Anonymous calls from strangers demanding she transfer thousands of pounds into their bank account to ensure Amo’s safe return.
While some were from sinister men requesting sexual favours in exchange for the animal’s safety.
To her disappointment, the most disturbing calls came from a group of children in Bristol who thought it would be funny to torment her after seeing posters about Amo displayed in their area.
“It started last Wednesday. I could tell they were from Bristol because of their accents and because they mentioned Brislington,” Bibby said.
“There was a big group of them laughing and chatting. They said ‘your dog is dead so we’ve put her in a bin in Broomhill, Brislington’”.
“I was so disturbed by it, I couldn’t believe 12-year-olds would want to do something like that,” she said.
One of the phone calls was also so racist, they said they had taken Amo to their grandmother’s house so she would cook her because she’s Chinese.”
Bibby said the last straw came when she got another anonymous phone call from a young child from Bristol.
“It had been a low day for me anyway, I had spent the last week travelling over 150 miles to try and find Amo then I got this call,” she said.
“It was another one from a Bristol kid, at first he asked, ‘is your dog still missing?’ When I said yes, he said ‘I think I just saw it walking down my street’. Then, he burst out laughing and said ‘joking, your dog is dead’ and hung up.
“I just broke down. You don’t expect that from children in your hometown.”
Distraught Bibby rang her mum who helped her ring around Brislington to get the posters taken down, which she said was the last thing she wanted to do with Amo still missing.

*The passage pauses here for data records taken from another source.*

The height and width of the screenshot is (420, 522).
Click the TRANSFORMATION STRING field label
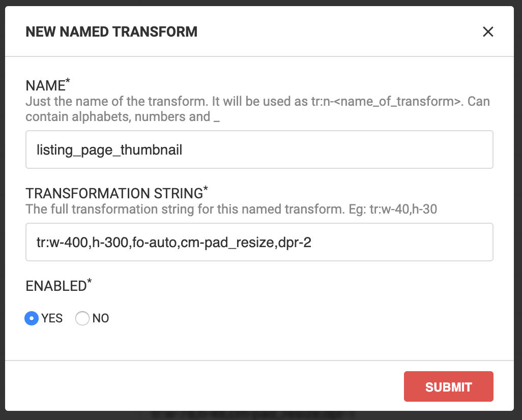tap(114, 193)
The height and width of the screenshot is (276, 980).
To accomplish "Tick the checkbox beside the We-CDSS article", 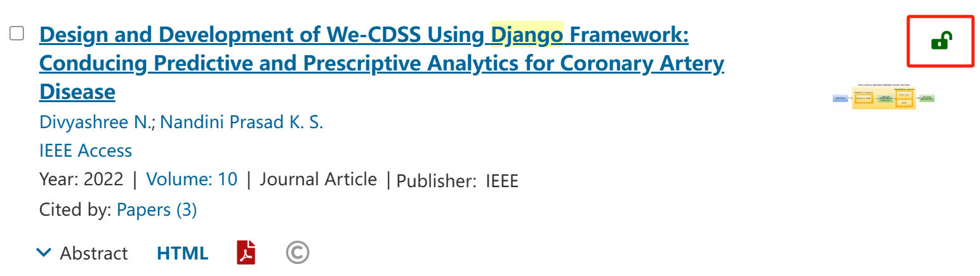I will coord(17,34).
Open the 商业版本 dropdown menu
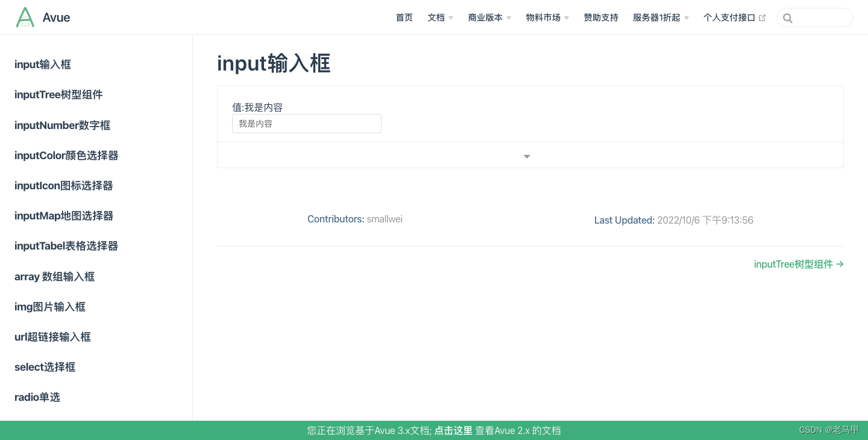The height and width of the screenshot is (440, 868). pos(488,17)
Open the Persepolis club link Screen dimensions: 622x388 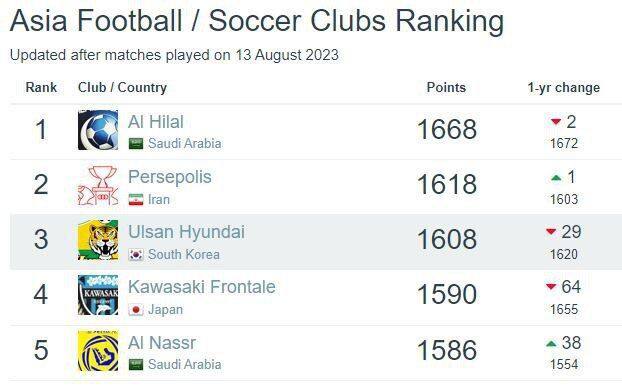(170, 177)
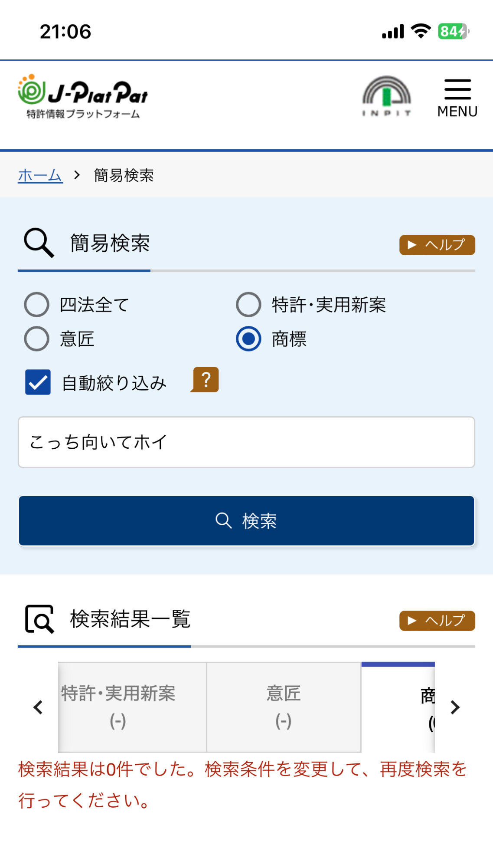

Amo had been bred from Bibby’s parents’ springer spaniel, but she was born dead and Bibby spent around 45 minutes reviving the newborn pup.
Needing a lot of care and attention in the following months, the pair built a very strong bond.
“I feel like the left side of my heart is gone because she’s not here and that pain was even more unbearable when I got those heartless calls,” she said.
Bibby and her family have also made t-shirts with the missing information printed on and have put up posters all around Bristol and other areas.
Concerned Amo may have been taken further afield, possibly to Ireland, Bibby said she is desperate to spread the word even further if she has any hope of seeing her dog again.